TL; DR: Because it is not a 16-bit device, as it has a multiplexed 8-bit address/data bus, and giving 64 IO addresses from the 256 reserved to PC motherboard devices would have been too much, so access to it was split into two IO ports, one to send address and another to read/write data.
As the chip does not have a separate address and data buses, they are multiplexed into one 8-bit address/data bus, to save IO pins. So basically the bus has two phases for each read or write; first the address write phase, and then the data read/write phase.
As it was a Motorola real-time clock chip, it could be directly connected to a compatible Motorola CPU with multiplexed address/data bus as memory-mapped IO, so it can be simply used like memory chip, reading and writing 8-bit data to one of the 64 registers at some base address.

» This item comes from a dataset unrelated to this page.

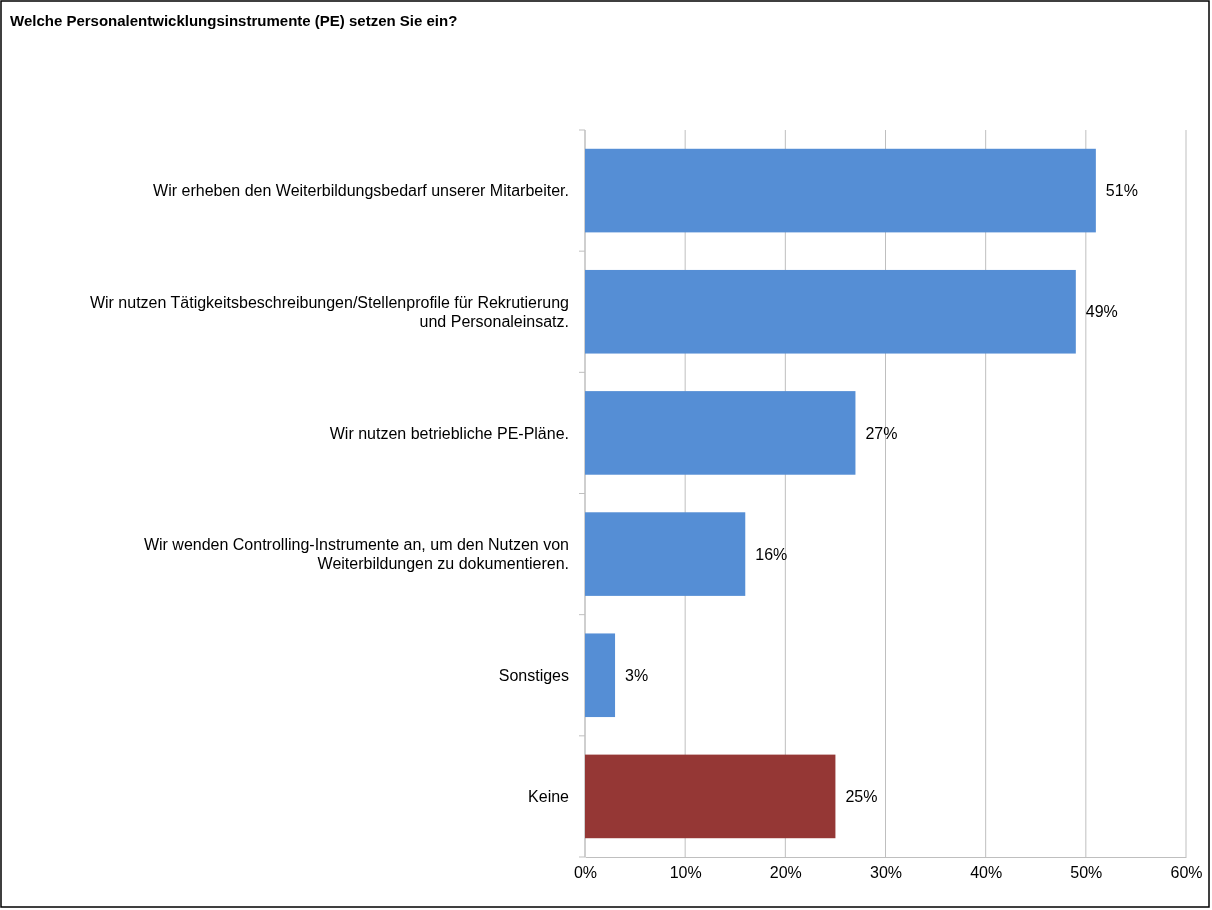  I want to click on y-tick-label: Wir erheben den Weiterbildungsbedarf unserer Mitarbeiter., so click(361, 191).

But when it was used on IBM AT motherboard that has a 16-bit 80286 CPU, and all the motherboard IO devices already needed to be on a non-multiplexed IO bus for backwards compatibility with PC and TX, first some complex logic interfacing was needed to connect it like the other IO peripherals with non-multiplexed bus. It would have also been too much to give it 64 directly mapped IO addresses, as all the motherboard devices were reserved to be on the first 256 addresses. Therefore two IO ports were allocated, 0x70 to send the address cycle, and 0x71 to send the register data cycle.
It was also considered a slow device, so many BIOSes had delays between address and data cycles.
And on the IBM AT, there was no mechanism to convert 16-bit IO cycles to two 8-bit IO cycles for the even motherboard addresses, only a mechanism to forward 8-bit access cycles on the high 8-bit bus to low 8-bit bus so 8-bit bus is enough for odd and even addresses.
Later clone computers with different chipsets and BIOSes were of course free to change all what IBM first did, allowing the CPU to use 16-bit IO to write RTC address and data in one cycle. Integrating or cloning the RTC functionality into the chipset as well also removes the limitation of accessing a real RTC chip via multiplexed 8-bit bus.